--- TASK INPUTS ---
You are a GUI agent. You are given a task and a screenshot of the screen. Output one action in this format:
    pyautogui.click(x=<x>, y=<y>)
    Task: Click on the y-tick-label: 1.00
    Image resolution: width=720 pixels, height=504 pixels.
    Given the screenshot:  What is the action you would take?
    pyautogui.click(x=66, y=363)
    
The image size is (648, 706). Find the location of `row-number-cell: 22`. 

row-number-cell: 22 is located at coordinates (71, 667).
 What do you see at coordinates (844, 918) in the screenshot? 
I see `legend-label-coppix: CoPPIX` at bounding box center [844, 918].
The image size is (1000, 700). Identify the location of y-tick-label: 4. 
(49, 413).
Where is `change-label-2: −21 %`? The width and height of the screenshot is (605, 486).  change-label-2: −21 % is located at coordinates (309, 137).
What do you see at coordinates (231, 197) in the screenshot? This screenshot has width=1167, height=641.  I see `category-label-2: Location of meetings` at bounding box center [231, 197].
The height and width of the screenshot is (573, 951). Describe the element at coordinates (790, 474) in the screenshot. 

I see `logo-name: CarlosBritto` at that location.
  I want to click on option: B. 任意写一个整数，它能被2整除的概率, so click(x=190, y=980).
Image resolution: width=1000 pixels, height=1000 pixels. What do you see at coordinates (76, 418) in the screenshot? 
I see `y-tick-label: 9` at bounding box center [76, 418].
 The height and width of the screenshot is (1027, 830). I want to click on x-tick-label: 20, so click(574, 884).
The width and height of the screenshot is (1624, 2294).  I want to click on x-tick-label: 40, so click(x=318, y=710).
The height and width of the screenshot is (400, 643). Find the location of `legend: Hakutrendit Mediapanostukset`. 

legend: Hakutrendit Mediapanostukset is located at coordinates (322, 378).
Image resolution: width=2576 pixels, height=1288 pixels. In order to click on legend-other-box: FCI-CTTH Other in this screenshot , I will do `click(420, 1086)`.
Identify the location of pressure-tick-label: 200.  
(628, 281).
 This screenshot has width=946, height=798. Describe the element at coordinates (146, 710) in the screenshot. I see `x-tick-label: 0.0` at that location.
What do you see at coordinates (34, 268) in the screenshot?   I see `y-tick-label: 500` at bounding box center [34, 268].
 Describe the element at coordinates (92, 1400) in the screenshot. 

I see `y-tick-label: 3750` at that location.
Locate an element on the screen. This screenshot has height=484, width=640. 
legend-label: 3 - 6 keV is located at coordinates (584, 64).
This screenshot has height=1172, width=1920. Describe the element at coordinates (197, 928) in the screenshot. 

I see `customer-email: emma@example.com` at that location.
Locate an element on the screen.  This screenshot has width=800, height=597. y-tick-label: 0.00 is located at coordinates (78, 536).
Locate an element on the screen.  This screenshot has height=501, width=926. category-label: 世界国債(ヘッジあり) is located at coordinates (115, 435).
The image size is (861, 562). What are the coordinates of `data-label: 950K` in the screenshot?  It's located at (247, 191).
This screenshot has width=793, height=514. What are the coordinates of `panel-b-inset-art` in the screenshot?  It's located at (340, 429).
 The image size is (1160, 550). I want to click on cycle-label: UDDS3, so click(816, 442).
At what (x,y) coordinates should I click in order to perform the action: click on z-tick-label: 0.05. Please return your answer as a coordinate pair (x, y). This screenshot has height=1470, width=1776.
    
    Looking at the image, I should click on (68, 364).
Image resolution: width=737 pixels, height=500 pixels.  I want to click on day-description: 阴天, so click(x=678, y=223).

--- WHAT TO PRODUCE ---
Reproduce verbatim the data lines beginning with the line that contains "I want to click on option: B." and ending with the line that contains "legend: Hakutrendit Mediapanostukset is", including both of those lines.

--- OUTPUT BELOW ---
  I want to click on option: B. 任意写一个整数，它能被2整除的概率, so click(x=190, y=980).
Image resolution: width=1000 pixels, height=1000 pixels. What do you see at coordinates (76, 418) in the screenshot? 
I see `y-tick-label: 9` at bounding box center [76, 418].
 The height and width of the screenshot is (1027, 830). I want to click on x-tick-label: 20, so click(574, 884).
The width and height of the screenshot is (1624, 2294).  I want to click on x-tick-label: 40, so click(x=318, y=710).
The height and width of the screenshot is (400, 643). Find the location of `legend: Hakutrendit Mediapanostukset`. 

legend: Hakutrendit Mediapanostukset is located at coordinates (322, 378).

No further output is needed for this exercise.